第106章 【一松ルート】花詰草
「んっと、猫の愛護活動についてといらないニンゲンの話」
「あぁ……なんだ、その事」
「んま、私も思う時あるよ? 何でニンゲンが勝手な事ばっかして動物の居場所を奪ったり処分したりするのって」
「そう、それ。俺達こそアイツらにとっては脅威なんだよ」
「うん、だからってうちらも人間な訳だしあんまり文句は言えないけどねぇ」
「━━━━━━━━━━俺は別にこの世にいなくたって構わないニンゲンだから」
俺の隣で丸くなっているミケ子の頭を撫でて視線を下げる。
この後の彼女の行動は察しが付く。
だから先に正当防衛とばかりに近くにあったクッションを俺の頭にのっけた。
━━━━━━━━━━ボフッ
「あ!! くっそ、回避されたあああぁ!」
「ヒヒ……お前の行動くらい先読み出来るから」
「じゃあ私が言いたい事もわかってる癖に、何度言わせんの馬鹿。
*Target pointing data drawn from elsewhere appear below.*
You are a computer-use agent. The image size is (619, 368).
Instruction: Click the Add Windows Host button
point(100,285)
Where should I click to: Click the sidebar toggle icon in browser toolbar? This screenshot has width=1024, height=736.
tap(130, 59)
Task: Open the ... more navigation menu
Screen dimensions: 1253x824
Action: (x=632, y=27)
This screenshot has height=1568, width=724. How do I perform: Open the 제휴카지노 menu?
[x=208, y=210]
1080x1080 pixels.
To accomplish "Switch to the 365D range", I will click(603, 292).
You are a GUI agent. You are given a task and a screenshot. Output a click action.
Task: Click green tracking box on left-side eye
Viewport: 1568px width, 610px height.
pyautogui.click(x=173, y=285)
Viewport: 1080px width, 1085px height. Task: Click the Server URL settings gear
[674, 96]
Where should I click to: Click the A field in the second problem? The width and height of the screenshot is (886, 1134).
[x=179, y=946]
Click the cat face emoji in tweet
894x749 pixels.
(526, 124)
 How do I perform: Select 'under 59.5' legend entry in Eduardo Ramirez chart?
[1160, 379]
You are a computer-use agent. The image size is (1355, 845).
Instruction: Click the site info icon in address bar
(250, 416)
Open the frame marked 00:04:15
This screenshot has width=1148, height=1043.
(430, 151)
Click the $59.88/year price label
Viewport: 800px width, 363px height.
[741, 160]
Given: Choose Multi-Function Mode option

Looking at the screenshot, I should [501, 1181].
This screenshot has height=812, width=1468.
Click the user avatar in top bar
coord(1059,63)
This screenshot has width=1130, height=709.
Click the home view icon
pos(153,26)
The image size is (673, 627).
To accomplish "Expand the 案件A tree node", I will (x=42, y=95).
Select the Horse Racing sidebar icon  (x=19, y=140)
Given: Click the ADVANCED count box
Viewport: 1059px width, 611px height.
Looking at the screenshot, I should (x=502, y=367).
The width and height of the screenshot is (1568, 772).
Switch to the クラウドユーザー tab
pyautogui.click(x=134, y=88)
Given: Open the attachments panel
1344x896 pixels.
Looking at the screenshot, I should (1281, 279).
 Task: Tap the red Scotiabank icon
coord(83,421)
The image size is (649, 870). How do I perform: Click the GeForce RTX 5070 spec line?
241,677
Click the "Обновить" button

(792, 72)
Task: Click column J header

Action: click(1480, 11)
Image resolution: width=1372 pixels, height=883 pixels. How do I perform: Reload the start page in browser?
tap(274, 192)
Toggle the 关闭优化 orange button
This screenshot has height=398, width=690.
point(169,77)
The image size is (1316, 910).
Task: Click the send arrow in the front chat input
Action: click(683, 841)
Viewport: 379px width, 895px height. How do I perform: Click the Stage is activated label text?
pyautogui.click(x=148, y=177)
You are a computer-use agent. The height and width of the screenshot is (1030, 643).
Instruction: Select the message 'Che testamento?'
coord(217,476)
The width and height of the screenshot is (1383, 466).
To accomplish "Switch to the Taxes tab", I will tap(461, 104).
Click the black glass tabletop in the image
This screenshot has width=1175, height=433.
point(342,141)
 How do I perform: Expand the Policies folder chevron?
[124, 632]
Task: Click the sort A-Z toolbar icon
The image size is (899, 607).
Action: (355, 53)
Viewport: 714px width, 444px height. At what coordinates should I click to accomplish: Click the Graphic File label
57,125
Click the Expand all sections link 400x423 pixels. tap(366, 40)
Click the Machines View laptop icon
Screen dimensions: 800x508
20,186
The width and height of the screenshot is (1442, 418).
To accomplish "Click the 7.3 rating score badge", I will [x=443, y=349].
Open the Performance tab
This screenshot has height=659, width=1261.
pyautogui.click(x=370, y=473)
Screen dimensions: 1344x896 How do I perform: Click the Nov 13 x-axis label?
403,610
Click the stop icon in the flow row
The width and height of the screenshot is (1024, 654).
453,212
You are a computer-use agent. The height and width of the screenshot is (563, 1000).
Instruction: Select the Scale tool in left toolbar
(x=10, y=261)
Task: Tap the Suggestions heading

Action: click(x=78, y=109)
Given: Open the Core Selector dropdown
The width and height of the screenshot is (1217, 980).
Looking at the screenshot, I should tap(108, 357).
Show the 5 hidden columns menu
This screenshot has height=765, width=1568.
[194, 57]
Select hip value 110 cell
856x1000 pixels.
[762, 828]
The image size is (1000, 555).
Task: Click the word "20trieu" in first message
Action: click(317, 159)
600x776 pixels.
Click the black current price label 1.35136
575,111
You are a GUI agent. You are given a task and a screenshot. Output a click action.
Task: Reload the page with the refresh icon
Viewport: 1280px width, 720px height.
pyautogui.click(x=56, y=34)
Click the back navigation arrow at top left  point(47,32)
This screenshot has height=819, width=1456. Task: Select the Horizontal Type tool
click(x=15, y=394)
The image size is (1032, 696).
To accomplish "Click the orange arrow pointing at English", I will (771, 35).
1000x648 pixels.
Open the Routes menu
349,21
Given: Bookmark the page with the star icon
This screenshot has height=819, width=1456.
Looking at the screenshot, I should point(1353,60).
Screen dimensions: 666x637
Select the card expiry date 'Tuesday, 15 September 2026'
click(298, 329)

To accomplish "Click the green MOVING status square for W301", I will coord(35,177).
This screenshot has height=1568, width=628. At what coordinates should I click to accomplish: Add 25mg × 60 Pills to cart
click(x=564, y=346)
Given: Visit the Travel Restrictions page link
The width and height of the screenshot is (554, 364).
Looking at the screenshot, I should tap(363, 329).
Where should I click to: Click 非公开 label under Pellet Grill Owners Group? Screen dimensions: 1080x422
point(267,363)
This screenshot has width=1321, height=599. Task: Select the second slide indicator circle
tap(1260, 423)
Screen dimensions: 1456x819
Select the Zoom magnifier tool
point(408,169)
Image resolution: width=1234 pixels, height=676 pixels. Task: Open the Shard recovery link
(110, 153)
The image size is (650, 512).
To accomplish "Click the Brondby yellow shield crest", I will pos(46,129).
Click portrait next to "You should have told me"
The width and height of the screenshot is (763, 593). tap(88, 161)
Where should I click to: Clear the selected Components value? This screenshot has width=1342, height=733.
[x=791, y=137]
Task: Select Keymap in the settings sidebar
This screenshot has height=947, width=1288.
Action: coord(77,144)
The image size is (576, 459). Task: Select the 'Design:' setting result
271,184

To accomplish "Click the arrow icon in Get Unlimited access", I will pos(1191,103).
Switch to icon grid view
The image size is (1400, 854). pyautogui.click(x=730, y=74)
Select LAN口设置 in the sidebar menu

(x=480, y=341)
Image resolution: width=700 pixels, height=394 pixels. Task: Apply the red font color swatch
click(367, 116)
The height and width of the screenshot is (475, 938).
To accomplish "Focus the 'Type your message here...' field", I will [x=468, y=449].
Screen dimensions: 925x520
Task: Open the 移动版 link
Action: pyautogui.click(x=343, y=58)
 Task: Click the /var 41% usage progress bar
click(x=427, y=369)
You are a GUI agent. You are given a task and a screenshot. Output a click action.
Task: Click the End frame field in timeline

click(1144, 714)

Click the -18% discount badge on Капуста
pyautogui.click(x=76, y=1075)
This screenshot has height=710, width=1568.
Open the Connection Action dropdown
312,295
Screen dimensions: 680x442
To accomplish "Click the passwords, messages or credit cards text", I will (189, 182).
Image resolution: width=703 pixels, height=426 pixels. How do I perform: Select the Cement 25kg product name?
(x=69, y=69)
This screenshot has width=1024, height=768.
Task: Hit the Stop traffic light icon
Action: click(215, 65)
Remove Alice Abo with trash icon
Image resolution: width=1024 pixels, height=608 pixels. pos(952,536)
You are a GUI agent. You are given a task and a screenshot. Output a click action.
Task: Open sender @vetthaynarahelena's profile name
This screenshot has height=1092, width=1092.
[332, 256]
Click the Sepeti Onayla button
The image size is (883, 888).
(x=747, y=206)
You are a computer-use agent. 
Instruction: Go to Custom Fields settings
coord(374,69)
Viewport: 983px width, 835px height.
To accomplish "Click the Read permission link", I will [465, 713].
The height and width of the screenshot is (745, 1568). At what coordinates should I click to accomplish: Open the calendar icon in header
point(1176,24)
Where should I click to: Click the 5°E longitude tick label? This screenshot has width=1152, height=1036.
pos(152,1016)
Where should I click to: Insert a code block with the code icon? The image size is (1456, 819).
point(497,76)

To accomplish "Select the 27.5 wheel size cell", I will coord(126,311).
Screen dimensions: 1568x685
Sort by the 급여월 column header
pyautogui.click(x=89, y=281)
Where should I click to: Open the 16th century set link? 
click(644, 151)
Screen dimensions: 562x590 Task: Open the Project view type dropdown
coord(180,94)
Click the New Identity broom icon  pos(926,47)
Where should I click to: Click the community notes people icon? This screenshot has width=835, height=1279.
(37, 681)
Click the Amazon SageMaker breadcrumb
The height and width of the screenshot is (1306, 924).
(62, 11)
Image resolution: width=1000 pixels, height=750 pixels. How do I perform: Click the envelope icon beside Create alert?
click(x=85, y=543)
一松は私にはとーーーーっても大事な人間なんだからね?」
「━━━━━━━━━━へぇへぇ」
実は俺はこう言って欲しいんだろうか。
たまにこんな皮肉を言ってはナス子の機嫌を損ねて怒られるし、こんな風に俺の存在を肯定してくれる。
「コンニャロー!!」
「うぉっ」
急にソファに座る俺に上から抱き着いてきて、ミケ子は驚き逃げて行く。
その代わりにデカくて躾のなっていない猫が乗っかってきた。
「ネガティブは否定しないよ? 私だってそんな事思う時あるし」
「ナス子は必要でしょ、友達もいるし。働いてるし、役に立ってるよ」
「でも一松が必要のない世界なら私だっていなくなってもいいもん」
この顔、この拗ねた顔が見たいって思う時もある。
笑った顔も嫌いんじゃないんだけど、俺の為だけに向けられるこの拗ねた顔は悪くない。